===== 本文抜粋

生活や仕事を便利にするための様々な工夫がLifeHackと呼ばれて注目されるようになってきました。
いまやソフトウェア開発において必須といえるネットを活用した
LifeHackの工夫を紹介します。
最近は、
何かを始めようとするときはとりあえずググるのが鉄則ですし、
マニュアルもコードサンプルもネット上のものを使うのが普通です。
作成したコードやドキュメントの保存、情報交換などもすべてネット上で行なわれていますし、
プログラムの編集もコンパイルもネット上で行なうようになるのかもしれません。
このような現状ですから、情報の編集や共有のようなLifeHackもすべてネット上で
行なうのが理にかなっているでしょう。
各種のサービスやAjax手法により、簡単に様々なLifeHackを工夫することができます。
サーバとブラウザの用意
ネットを最大限に活用するにはサーバを自前で持ちたいものです。

==========
===== 提供情報

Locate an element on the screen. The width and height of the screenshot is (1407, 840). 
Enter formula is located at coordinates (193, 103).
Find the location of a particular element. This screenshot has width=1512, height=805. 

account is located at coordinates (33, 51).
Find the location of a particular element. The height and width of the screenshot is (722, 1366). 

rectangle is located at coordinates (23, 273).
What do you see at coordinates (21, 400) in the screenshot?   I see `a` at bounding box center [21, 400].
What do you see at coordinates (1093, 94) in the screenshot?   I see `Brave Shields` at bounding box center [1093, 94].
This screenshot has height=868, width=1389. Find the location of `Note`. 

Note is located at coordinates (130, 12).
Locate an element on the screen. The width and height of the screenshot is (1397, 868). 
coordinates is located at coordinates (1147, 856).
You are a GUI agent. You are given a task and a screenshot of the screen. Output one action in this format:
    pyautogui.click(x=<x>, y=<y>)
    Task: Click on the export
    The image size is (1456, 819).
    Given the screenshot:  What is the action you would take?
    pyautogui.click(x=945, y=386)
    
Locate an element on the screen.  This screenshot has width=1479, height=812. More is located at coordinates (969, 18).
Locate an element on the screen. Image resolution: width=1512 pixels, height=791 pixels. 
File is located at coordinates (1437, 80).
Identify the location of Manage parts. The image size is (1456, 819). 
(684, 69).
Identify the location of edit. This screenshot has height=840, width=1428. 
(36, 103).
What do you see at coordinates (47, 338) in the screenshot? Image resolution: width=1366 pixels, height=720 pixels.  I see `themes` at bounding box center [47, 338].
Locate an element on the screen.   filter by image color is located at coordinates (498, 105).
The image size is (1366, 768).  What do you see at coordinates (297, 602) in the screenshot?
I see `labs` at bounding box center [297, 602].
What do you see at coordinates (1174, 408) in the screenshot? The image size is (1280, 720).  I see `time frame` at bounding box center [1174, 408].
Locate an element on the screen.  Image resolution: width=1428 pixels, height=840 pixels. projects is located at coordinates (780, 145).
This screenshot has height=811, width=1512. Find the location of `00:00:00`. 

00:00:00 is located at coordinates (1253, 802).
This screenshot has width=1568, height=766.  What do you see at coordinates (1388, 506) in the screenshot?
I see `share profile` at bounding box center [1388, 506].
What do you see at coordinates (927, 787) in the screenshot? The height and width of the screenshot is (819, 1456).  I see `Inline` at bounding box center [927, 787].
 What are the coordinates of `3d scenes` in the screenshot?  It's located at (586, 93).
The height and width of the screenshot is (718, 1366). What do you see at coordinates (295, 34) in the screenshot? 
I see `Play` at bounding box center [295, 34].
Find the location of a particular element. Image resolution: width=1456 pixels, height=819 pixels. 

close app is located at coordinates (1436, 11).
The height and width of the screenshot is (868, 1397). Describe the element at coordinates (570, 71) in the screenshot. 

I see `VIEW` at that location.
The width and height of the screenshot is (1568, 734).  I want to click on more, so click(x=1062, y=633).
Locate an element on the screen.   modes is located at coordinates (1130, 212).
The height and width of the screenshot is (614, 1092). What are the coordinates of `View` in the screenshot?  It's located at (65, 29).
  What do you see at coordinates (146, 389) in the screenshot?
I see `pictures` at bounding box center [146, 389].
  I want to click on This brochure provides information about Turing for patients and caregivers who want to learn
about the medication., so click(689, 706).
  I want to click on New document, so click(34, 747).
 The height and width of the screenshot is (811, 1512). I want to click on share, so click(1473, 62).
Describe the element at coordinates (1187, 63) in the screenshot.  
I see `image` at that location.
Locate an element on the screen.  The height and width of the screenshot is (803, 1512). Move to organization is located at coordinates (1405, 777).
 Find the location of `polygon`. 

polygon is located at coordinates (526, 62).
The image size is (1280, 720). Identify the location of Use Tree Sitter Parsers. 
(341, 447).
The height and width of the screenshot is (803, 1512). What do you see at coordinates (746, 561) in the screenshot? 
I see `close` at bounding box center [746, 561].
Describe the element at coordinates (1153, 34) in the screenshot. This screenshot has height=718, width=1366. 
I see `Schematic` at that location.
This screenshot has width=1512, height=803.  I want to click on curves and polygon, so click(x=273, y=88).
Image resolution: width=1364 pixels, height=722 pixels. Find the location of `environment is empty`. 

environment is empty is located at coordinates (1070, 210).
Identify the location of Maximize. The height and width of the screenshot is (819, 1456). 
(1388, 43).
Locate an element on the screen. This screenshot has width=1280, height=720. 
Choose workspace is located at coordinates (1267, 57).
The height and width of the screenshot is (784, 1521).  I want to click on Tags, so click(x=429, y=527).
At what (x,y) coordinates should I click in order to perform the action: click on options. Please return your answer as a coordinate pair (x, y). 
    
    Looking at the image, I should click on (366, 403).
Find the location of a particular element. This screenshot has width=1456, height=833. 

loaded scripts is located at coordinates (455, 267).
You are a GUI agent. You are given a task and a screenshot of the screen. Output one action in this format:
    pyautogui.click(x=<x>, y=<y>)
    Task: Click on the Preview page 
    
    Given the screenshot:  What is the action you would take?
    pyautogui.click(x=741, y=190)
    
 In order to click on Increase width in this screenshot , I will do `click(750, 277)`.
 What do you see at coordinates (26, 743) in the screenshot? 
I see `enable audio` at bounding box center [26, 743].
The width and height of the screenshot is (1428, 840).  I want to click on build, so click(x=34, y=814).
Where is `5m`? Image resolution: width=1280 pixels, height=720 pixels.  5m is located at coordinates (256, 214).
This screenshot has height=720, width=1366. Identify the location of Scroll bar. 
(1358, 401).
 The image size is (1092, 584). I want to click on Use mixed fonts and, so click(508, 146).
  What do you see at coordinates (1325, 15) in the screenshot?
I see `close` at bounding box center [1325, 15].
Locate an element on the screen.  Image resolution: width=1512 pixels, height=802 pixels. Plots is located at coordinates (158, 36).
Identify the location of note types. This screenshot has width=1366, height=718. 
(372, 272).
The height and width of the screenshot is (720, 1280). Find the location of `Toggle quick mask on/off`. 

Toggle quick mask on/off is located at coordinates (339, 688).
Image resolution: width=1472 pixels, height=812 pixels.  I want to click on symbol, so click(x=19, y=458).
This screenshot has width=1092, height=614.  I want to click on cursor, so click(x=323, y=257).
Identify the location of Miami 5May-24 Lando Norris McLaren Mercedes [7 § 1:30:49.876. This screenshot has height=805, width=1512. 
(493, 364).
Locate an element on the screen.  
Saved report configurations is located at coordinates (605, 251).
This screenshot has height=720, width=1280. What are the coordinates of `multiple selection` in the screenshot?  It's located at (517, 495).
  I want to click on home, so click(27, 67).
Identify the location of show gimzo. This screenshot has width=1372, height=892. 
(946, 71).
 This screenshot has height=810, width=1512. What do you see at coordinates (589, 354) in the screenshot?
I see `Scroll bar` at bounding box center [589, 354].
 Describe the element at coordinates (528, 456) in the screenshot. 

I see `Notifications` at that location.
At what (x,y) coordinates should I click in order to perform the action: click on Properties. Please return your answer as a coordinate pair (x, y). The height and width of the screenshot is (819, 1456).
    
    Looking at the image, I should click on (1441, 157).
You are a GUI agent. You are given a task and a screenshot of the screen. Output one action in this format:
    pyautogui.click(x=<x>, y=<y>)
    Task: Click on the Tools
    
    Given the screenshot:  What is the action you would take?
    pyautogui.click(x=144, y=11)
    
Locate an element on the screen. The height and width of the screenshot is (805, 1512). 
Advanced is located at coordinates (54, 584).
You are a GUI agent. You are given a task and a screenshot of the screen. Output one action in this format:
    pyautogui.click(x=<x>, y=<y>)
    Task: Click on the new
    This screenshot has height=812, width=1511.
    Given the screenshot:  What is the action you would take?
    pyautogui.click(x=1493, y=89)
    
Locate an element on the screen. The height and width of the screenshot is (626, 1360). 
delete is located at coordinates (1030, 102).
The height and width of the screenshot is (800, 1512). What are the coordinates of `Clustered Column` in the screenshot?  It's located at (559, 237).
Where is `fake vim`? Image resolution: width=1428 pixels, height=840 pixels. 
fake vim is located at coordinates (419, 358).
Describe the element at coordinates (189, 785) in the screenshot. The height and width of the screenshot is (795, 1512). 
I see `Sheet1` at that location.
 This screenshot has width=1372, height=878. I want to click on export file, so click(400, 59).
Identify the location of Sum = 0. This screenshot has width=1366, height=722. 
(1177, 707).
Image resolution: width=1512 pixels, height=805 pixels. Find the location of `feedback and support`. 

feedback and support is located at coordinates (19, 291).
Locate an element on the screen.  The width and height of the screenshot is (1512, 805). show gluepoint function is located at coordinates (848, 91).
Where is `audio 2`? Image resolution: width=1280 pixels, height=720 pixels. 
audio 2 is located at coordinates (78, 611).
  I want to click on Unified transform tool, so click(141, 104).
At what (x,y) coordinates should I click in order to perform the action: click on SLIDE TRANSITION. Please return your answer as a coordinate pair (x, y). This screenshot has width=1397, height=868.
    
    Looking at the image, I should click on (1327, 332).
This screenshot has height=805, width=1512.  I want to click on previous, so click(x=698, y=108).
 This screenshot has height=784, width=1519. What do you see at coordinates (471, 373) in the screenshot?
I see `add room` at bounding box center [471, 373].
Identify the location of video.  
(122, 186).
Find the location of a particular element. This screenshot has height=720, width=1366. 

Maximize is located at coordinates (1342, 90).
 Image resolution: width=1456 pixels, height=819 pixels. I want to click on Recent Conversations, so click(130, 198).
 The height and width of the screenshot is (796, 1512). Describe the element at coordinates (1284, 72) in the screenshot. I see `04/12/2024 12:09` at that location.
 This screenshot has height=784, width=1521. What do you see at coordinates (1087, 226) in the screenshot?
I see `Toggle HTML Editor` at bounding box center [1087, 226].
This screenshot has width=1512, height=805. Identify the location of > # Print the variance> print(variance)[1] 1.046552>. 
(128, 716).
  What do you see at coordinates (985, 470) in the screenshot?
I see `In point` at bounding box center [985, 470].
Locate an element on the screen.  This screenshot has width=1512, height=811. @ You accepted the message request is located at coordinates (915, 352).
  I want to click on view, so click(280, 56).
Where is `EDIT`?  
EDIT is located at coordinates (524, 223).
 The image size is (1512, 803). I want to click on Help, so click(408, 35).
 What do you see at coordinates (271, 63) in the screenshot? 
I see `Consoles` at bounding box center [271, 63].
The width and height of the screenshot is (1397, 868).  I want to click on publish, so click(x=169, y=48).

==========

課題項目 1:
次の(a)〜(c)がそれぞれ本文抜粋の内容と合っているかを「はい」か「いいえ」で答え、判断の決め手となる本文抜粋の語句を正確に引用せよ。(a) マニュアルやコードサンプルはネット上のものを使うのが普通である。(b) プログラムの編集やコンパイルは、すでにネット上で行なわれている。(c) ネットを最大限に活用するには、サーバを自前で持ちたい。
課題項目 2:
本文抜粋によると、何かを始めようとするときの鉄則は何か。
課題項目 3:
本文抜粋のうち「いまやソフトウェア開発において必須といえるネットを活用した」と「行なうのが理にかなっているでしょう。」の間を、両端の語句も含めて一字一句そのまま書き写せ。

記述解答 1:
(a) はい。「マニュアルもコードサンプルもネット上のものを使うのが普通です。」
(b) いいえ。「プログラムの編集もコンパイルもネット上で行なうようになるのかもしれません。」
(c) はい。「ネットを最大限に活用するにはサーバを自前で持ちたいものです。」

記述解答 2:
とりあえずググること。

記述解答 3:
いまやソフトウェア開発において必須といえるネットを活用した
LifeHackの工夫を紹介します。
最近は、
何かを始めようとするときはとりあえずググるのが鉄則ですし、
マニュアルもコードサンプルもネット上のものを使うのが普通です。
作成したコードやドキュメントの保存、情報交換などもすべてネット上で行なわれていますし、
プログラムの編集もコンパイルもネット上で行なうようになるのかもしれません。
このような現状ですから、情報の編集や共有のようなLifeHackもすべてネット上で
行なうのが理にかなっているでしょう。